To be analyzed, Data needs certain qualities according to their intended purpose, i.e. validity, consistency and completeness. Data Management creates and maintains these qualities.

Choosing the right infrastructure to extract insights from big data is key in the process of data management. The multitude of data (structured, unstructured and semi-structured) makes it difficult to select and employ the most suitable tool. The Variety, Velocity, Veracity and Volume (4 V`s) of Big Data has to be taken into account while deciding on the data analysis framework.

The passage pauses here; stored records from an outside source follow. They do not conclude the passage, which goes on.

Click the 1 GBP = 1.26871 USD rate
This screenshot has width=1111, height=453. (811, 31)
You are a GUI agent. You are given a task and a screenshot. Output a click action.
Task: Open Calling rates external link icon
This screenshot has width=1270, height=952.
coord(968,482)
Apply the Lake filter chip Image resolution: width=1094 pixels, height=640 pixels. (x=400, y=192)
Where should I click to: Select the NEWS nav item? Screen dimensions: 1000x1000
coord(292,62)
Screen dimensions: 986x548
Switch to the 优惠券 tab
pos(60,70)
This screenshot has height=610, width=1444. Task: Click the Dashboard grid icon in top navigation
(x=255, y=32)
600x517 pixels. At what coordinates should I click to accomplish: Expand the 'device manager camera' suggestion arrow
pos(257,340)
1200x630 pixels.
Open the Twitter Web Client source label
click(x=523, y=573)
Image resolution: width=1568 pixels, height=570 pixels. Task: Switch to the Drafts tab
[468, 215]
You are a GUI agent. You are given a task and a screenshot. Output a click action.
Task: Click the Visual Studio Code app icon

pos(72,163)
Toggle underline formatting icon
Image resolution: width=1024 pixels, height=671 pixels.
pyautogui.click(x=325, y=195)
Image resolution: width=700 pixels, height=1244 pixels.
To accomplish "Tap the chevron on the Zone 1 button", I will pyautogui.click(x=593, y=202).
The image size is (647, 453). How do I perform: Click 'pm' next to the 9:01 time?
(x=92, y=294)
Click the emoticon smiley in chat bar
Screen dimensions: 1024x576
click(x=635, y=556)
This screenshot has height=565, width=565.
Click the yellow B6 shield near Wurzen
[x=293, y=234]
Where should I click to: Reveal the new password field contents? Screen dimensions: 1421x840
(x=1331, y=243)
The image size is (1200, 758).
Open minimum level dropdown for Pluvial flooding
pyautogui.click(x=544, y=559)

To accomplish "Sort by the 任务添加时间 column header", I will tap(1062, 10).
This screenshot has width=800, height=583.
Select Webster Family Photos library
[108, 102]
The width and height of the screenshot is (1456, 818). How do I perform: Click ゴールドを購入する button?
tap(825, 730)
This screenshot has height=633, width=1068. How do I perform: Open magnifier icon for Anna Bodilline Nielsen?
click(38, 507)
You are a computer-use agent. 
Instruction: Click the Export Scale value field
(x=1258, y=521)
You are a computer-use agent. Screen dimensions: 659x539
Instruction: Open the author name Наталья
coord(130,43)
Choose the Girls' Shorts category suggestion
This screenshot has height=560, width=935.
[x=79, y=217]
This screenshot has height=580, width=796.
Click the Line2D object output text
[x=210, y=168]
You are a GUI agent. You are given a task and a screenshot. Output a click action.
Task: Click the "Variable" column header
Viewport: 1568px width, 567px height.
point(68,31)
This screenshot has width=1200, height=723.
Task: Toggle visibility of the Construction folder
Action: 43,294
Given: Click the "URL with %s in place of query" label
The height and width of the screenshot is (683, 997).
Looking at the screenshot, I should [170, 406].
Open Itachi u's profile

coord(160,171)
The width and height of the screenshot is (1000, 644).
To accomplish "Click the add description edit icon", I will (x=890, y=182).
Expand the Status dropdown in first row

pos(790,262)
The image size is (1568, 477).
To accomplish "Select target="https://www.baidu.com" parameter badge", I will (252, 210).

We present the recent challenges of this topic and the most important processing systems as well as institutions and platforms. Our collection of related sources helps to delve further into the topic.

© Smart Data Forum

Open Source Instruments for Distributed Systems

Data processing by frameworks, such as Apache Flink, Spark, Hadoop and others, aim at the visualization, detection of deviations or errors of large amounts of data. There are two ways to analyze big data: in batch and stream. Batch data analysis means that all data is processed at once. Stream processing analyzes data in real time, allowing immediate decisions to be made.

Batch processing means that large, historic amounts of data are analyzed in sets or “batches”. The information is collected over a period of time and analyzed all at once. It means that data processing will take longer (normally seconds) than stream processing, which is usually done in real-time. Batch processing can also be done offline. This system is useful, for instance, for generating payrolls or bank statements.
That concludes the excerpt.